Answered by:
Regular expression for MS Word HTML Markup

Question
-
I am trying to validate a rich text box to remove some ms word content but I want to keep the other attributes that are not MS office related.
input: <span style="font-size: 11pt; mso-bidi-font-size: 12.0pt; mso-fareast-font-family: "Times New Roman"; mso-bidi-font-family: Times New Roman"; mso-ansi-language: EN-US; mso-fareast-language: EN-US; mso-bidi-language: AR-SA; font-family: Arial", "sans-serif"">mso-bidi-language: AR-SA; mso-My Text Here; mso-My Text Here2</span>
I first run this regex to remove the unformed html (\&\#34\;). Then, I remove everything inside the =" ending with "
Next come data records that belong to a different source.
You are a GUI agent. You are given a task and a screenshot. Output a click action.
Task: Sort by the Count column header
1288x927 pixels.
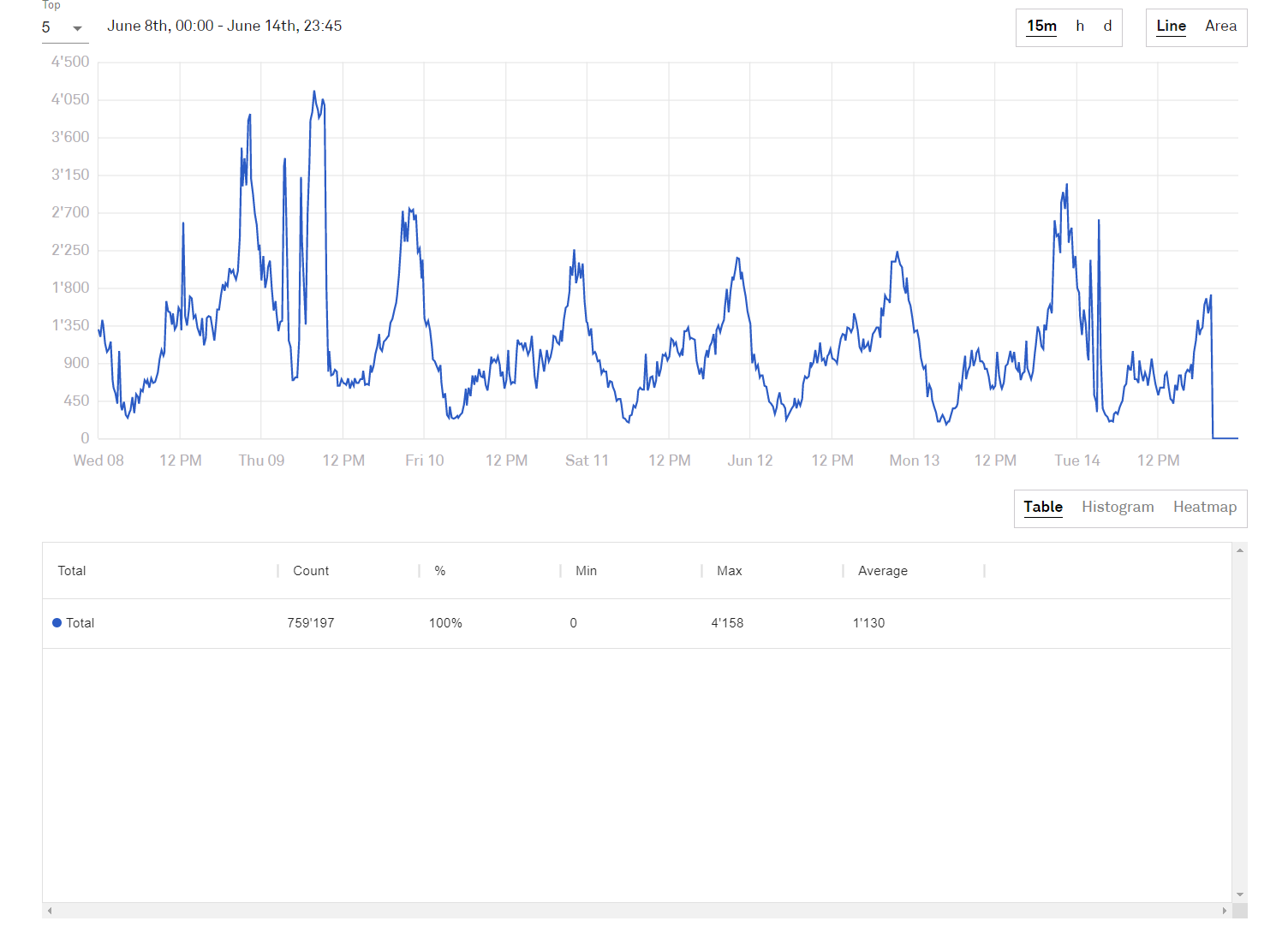pyautogui.click(x=311, y=571)
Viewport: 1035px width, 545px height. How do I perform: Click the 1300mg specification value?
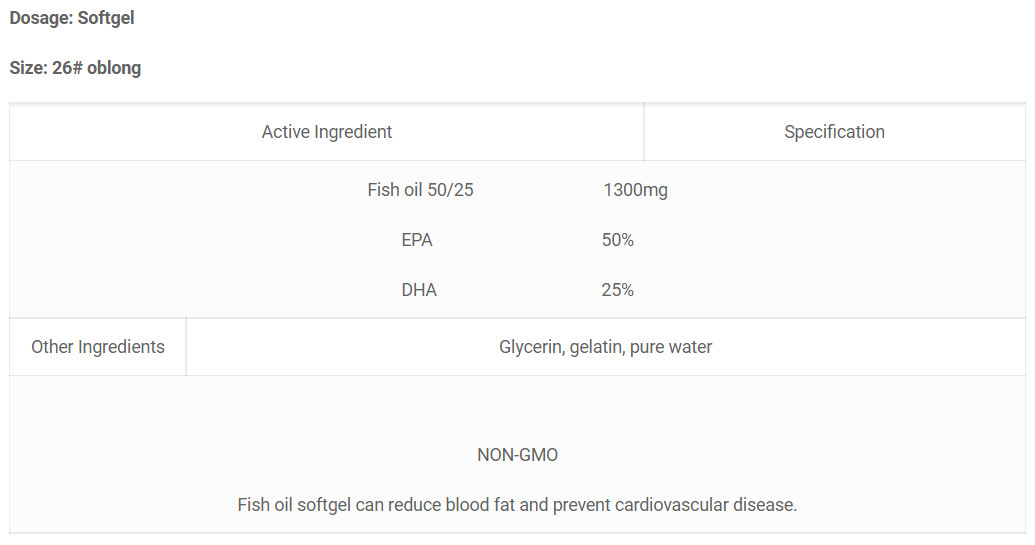[635, 190]
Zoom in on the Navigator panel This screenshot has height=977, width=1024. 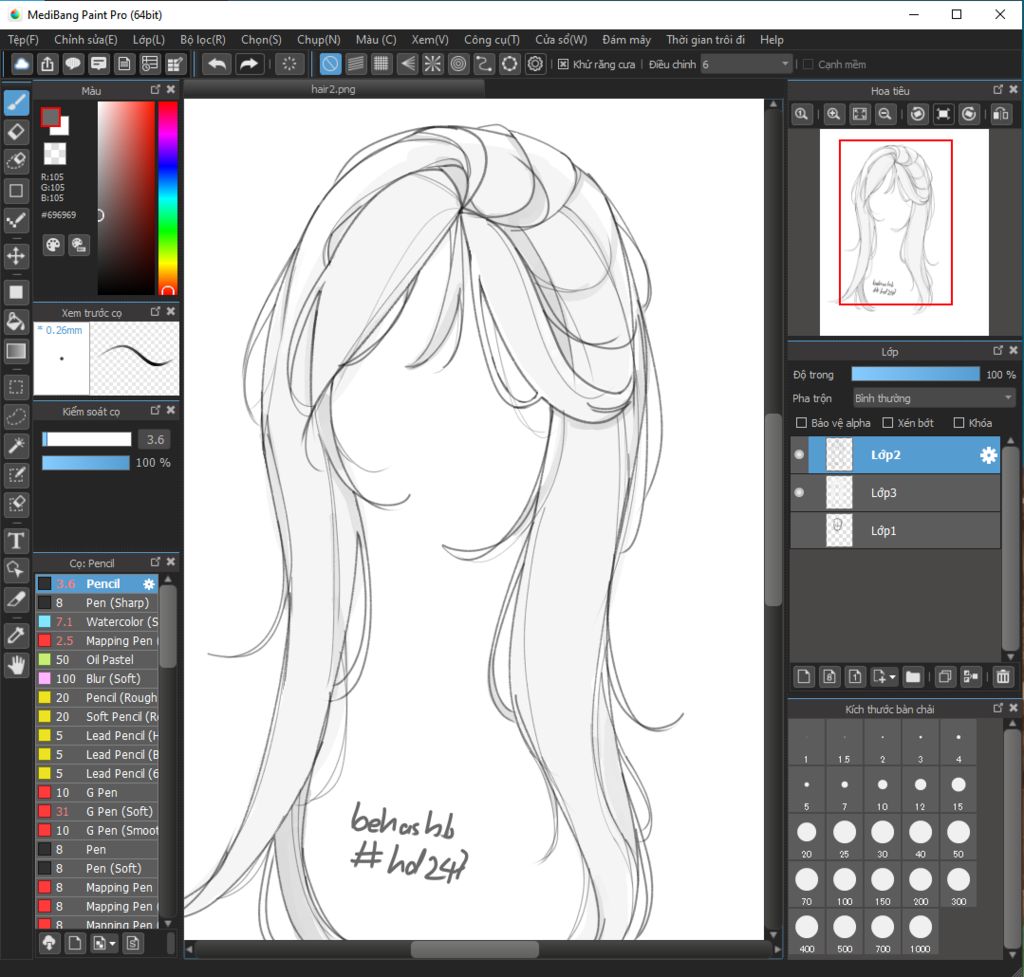click(833, 115)
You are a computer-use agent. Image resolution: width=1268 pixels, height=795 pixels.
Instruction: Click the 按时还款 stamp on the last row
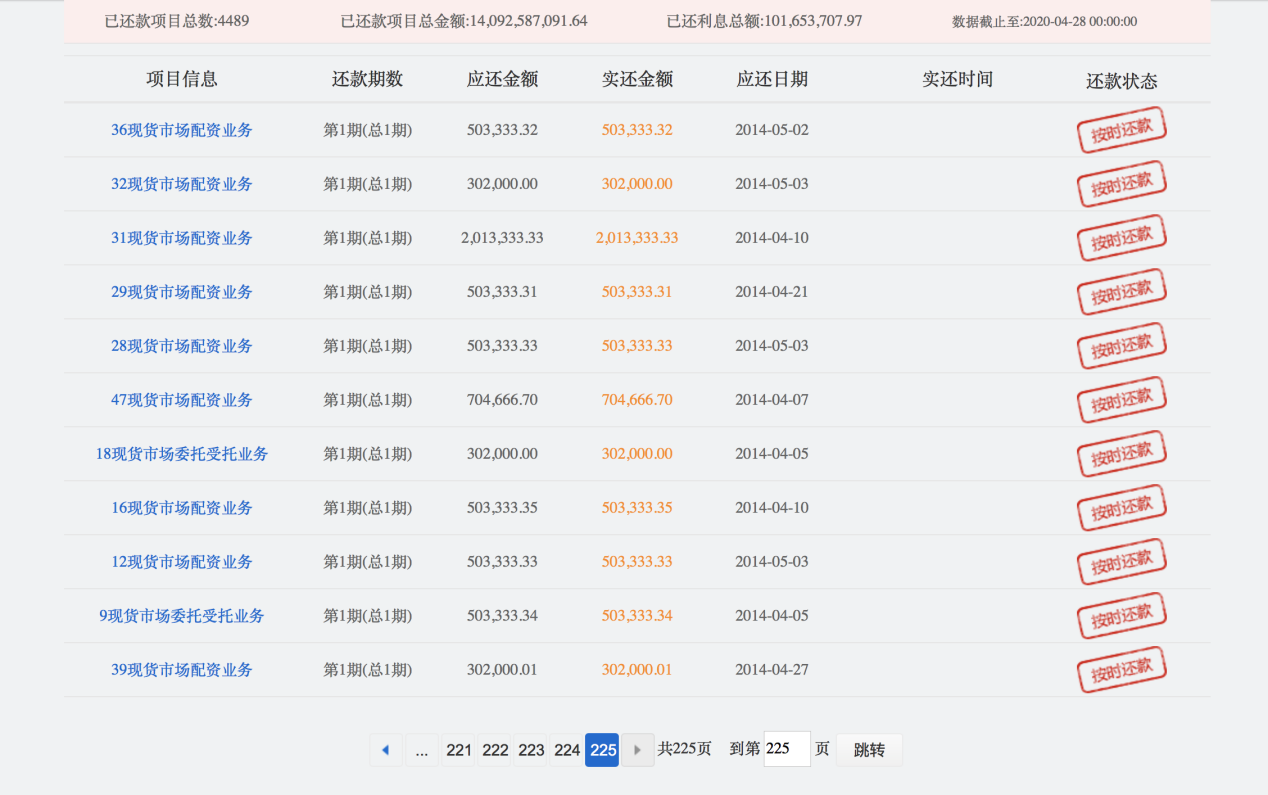(x=1121, y=668)
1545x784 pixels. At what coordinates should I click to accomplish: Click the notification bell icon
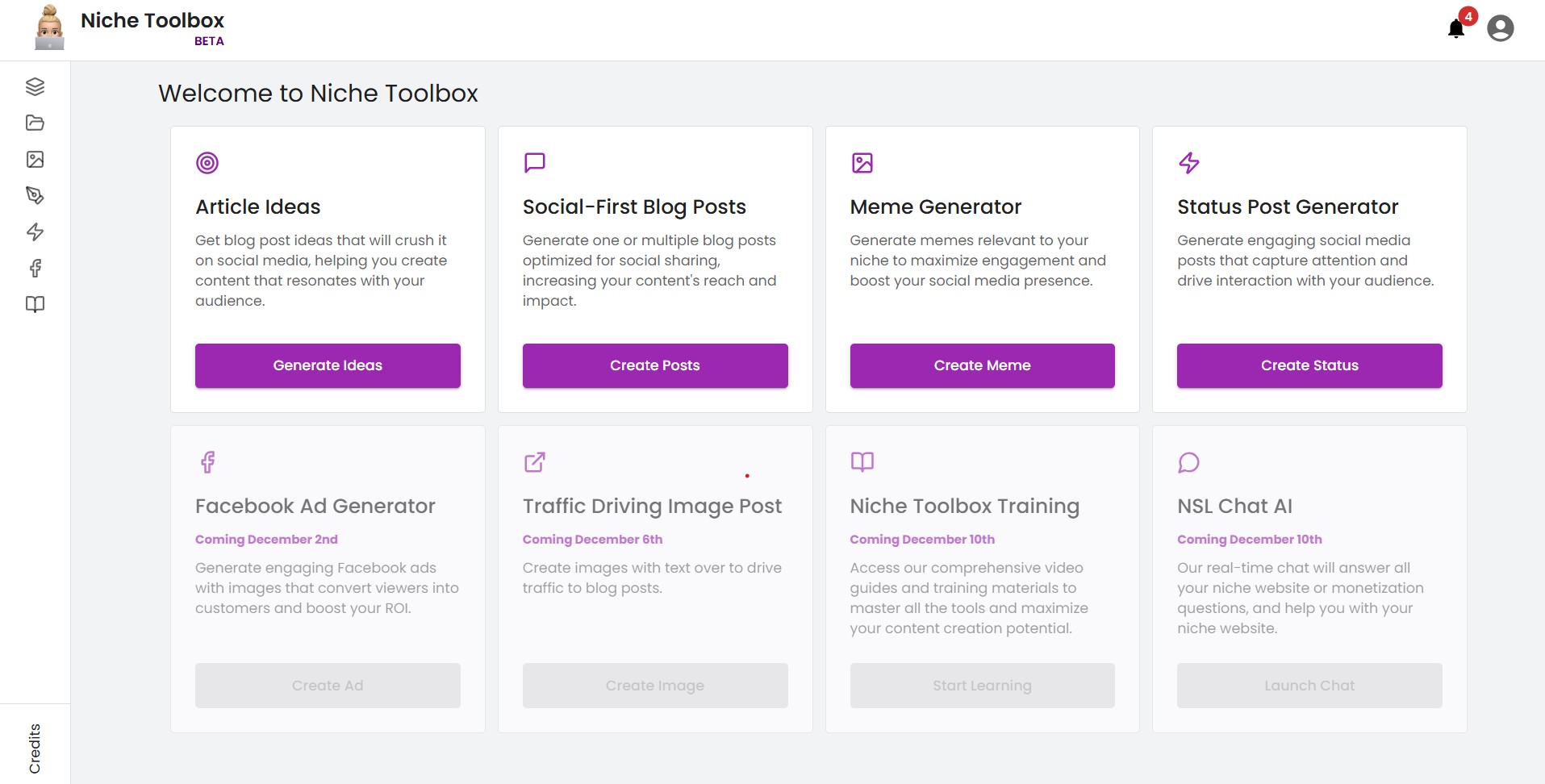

regex: (?<=\=\")(.*?)(?=\")
output: <span font="" style="">mso-bidi-language: AR-SA; mso-My Text Here; mso-My Text Here2</span>Now it removes everything inside the tags and not the text. With the following, it removes the matching pattern, but it also removes the text that i need and the end tags.
regex:(\s*mso-[^;"]*;?\s*)
output: <span font="font-size: 11pt;" style="font-family: Arial, sans-serif;">When i try and combine the two expressions, it does not provide the correct output.
regex: (?<=\=\")(\s*mso-[^;"]*;?\s*)(?=\") does not work
Any ideas on how to combine both expressions to give the correct output of
<span font="font-size: 11pt;" style="font-family: Arial, sans-serif;">mso-bidi-language: AR-SA; mso-My Text Here; mso-My Text Here2</span>Thanks.
Thursday, April 7, 2011 8:23 PM
Answers
-
Hi,
hope I got that right ;)
Your last pattern can't work, because you test for " in front of and after every mso-style - and because &34; has also a ";" in it...
To resolve the first problem, use
(?<==\"[^"]*) and (?=[^"]*\")
to test for presence of ="... before and ..." after the match.
The second one can be solved by using
(?:[^;"&]|&#\d+;)+
instead of [^;"]*
I use + instead of * because there has to be at least one character after mso-... I also made some other optimizations (you can improve it further by using (?>...)).
(?<=="[^"]*)\s*\bmso-(?:&(?:\#\d+|\w+);|[^;"&])+;?\s*(?=[^"]*")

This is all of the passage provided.